- Editor’s Preface
When I began about twenty-five years ago to study the history of Asian Americans as a graduate student at San Francisco State University, the issues of immigration, community-building, and discrimination dominated the course material. Even though many of my Asian American classmates were natives of California — and for several the same also was true of their great-grandparents — we still were focusing on the newcomer's experience in the United States. To be sure, we had begun to apply models from broader studies of immigration history, such as Oscar Handlin's emphasis on generational conflict, and literary works like Maxine Hong Kingston's The Woman Warrior had highlighted the same themes in a more autobiographical manner. Still, however, we were seeking to understand subsequent generations only in relation to their "between worlds" struggles to balance the competing forces of heritage and acculturation.
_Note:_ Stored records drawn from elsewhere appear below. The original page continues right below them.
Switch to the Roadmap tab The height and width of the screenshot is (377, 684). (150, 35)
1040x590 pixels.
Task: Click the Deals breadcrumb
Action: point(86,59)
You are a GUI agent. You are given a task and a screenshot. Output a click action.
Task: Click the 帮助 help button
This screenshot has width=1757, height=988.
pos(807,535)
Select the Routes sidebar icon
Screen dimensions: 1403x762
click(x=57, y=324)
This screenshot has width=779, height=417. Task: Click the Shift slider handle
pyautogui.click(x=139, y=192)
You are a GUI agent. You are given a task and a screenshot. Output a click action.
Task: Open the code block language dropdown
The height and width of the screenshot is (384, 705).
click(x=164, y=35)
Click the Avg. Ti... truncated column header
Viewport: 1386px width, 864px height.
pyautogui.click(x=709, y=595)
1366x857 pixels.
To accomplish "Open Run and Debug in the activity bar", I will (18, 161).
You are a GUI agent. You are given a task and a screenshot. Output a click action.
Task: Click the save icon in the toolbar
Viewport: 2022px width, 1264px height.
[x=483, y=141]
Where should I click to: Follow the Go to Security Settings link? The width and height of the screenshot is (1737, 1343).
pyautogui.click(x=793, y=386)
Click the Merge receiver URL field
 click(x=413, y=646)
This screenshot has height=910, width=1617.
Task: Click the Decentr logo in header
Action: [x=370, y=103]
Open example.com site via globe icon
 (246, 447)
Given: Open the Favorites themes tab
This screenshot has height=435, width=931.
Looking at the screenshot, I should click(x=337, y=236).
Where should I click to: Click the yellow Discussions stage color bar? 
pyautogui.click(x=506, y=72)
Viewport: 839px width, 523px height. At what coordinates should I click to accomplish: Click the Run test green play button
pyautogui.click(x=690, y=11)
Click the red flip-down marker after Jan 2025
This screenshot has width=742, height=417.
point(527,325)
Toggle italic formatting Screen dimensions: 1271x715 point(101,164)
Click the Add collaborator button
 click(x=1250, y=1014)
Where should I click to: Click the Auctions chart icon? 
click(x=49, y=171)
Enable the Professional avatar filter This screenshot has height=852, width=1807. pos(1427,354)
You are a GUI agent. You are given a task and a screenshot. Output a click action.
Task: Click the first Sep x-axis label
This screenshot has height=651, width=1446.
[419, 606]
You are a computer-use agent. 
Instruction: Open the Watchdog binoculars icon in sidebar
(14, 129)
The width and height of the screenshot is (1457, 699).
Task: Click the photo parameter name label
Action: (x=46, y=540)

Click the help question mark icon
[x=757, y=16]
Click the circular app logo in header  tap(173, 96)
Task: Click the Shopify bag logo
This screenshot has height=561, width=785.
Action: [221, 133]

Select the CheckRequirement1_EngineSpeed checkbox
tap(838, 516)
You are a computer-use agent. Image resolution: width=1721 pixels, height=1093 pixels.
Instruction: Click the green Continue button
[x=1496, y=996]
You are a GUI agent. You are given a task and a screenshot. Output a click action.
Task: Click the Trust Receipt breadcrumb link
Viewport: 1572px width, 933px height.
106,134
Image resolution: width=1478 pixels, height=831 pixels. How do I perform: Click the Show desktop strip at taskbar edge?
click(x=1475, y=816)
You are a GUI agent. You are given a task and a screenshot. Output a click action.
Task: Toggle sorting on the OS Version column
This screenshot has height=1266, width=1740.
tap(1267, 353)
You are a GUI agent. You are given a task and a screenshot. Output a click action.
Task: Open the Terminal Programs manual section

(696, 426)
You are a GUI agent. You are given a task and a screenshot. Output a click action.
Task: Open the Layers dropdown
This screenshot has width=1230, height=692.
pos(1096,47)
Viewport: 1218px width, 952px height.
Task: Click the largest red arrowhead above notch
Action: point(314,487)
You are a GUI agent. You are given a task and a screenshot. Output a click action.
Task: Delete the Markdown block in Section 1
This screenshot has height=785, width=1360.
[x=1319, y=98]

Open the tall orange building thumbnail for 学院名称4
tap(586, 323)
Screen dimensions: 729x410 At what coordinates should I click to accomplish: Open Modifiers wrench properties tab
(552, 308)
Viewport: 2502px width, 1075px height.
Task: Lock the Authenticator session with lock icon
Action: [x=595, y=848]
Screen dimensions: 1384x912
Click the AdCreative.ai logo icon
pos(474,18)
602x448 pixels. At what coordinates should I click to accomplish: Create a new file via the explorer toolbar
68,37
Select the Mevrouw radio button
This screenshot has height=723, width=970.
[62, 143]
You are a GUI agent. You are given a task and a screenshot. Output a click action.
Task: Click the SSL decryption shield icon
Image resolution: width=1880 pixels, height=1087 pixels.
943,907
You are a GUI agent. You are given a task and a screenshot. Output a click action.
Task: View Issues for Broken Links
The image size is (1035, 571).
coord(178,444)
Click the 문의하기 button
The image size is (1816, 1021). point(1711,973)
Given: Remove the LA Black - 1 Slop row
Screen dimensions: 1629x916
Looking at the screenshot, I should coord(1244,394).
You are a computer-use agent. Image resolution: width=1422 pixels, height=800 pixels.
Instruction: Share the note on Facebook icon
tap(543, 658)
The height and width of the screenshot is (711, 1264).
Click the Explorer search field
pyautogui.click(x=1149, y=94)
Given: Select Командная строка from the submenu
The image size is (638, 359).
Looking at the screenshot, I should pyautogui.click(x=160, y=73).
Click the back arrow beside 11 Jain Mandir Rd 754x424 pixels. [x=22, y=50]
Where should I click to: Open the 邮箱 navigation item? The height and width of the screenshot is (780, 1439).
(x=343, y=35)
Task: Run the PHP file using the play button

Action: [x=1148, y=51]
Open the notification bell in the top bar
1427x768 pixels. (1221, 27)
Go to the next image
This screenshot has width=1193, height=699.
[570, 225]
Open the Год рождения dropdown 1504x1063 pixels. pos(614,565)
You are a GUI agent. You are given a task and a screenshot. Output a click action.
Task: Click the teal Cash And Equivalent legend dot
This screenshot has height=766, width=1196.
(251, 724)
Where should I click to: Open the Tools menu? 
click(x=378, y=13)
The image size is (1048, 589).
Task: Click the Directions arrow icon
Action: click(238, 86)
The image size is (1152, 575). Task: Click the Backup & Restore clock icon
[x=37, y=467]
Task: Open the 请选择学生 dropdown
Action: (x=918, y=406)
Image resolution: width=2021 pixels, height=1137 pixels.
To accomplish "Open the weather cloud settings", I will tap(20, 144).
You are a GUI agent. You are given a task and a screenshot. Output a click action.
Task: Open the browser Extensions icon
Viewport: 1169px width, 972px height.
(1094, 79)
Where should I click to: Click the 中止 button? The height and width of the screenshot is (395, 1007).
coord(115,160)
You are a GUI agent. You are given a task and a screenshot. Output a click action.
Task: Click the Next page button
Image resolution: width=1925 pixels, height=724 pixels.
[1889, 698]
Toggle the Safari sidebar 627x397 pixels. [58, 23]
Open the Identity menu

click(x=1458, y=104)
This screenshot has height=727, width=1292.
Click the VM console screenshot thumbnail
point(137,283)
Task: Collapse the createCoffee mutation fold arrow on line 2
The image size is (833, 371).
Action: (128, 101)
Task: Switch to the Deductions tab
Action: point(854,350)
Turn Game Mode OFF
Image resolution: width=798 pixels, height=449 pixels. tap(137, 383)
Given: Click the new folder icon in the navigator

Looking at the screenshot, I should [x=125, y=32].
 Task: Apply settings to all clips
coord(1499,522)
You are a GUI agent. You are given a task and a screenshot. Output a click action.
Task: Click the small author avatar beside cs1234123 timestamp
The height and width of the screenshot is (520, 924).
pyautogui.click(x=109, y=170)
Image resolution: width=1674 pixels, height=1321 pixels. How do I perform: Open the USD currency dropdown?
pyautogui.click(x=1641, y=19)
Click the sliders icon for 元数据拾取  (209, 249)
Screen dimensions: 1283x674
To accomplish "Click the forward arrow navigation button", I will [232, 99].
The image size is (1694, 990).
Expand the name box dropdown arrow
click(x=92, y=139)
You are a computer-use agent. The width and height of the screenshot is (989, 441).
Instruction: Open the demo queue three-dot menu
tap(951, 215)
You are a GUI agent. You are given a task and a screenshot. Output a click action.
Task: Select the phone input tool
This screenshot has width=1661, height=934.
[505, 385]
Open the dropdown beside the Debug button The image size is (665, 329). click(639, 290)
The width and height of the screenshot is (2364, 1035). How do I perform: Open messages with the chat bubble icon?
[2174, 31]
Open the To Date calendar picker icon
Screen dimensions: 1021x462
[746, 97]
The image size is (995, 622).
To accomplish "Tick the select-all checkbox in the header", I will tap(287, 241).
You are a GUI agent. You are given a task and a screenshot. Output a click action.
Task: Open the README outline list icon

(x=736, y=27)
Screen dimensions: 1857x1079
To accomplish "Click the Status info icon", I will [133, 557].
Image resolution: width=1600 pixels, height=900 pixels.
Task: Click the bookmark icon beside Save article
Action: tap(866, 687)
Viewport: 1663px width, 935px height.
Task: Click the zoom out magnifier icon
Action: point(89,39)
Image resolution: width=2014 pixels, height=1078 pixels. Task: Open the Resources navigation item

First-generation Asian Americans continue to occupy significant positions in the articles offered in this issue of JAAS, and some of the old questions remain. Nevertheless, each article carries its vision well beyond the psycho-dramas of the past to address generational change in terms that transcend the dynamics of immigration and bicultural anomie. M. Agnes Kang and Adrienne Lo utilize the tools of socio-linguistics to examine the process through which Korean Americans in their late teens and early twenties express their ethnic identity. John Hayakawa Török, [End Page v] in his double-article interview with U.C.L.A. law professor Jerry Kang, discusses more broadly focused generational changes in Asian American socio-political status and illustrates their implications relative to the design of courses that explore the position of Asian and Pacific Islander Americans within the institutional life of the larger society. By establishing the first generation as prelude rather than primary subject, both the work of Kang and Lo and Török's interview with Professor Kang add a dimension to Asian American Studies that a number of the colleagues with whom I shared classrooms a quarter-century ago would have found much more relevant to their experience.